> _Problem statement_
The range to reproduce runs from the line containing "Task: Click the prompt template icon" through the last line of the listing below; give exactly those lines and no others.

======== Source data ========

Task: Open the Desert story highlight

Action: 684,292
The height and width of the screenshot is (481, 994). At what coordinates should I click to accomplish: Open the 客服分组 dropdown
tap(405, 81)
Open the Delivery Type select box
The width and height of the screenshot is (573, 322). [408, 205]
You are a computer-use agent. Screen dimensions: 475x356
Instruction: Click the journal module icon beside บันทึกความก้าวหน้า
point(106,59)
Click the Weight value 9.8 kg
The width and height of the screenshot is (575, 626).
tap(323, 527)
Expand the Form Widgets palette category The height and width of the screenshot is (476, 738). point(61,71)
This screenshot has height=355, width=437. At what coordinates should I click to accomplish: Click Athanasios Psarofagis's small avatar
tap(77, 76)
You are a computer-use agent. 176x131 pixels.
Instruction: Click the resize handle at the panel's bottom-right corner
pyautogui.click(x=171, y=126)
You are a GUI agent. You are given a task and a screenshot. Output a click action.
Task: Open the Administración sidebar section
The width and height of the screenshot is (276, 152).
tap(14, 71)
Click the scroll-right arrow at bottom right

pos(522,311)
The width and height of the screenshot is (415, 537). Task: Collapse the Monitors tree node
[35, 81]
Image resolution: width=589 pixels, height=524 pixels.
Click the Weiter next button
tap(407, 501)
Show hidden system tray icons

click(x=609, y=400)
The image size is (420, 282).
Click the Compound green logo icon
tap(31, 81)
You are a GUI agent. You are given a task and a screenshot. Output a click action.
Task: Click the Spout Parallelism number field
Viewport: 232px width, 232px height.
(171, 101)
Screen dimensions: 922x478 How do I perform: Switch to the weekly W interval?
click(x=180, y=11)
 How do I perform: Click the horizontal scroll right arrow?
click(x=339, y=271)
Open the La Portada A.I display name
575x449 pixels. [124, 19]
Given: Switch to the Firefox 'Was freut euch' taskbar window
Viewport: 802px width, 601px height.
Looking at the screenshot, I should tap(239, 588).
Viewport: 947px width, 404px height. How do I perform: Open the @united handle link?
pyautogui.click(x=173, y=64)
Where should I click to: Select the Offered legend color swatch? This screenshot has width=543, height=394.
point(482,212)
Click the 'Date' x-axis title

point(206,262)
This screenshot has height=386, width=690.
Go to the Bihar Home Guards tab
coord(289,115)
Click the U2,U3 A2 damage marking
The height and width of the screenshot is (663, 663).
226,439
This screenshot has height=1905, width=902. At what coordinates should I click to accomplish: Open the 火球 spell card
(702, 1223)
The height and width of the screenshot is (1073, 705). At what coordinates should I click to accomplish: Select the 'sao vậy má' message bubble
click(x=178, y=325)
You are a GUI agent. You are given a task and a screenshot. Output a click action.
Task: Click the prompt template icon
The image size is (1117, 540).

========

> _Task result_
Task: Click the prompt template icon
The image size is (1117, 540).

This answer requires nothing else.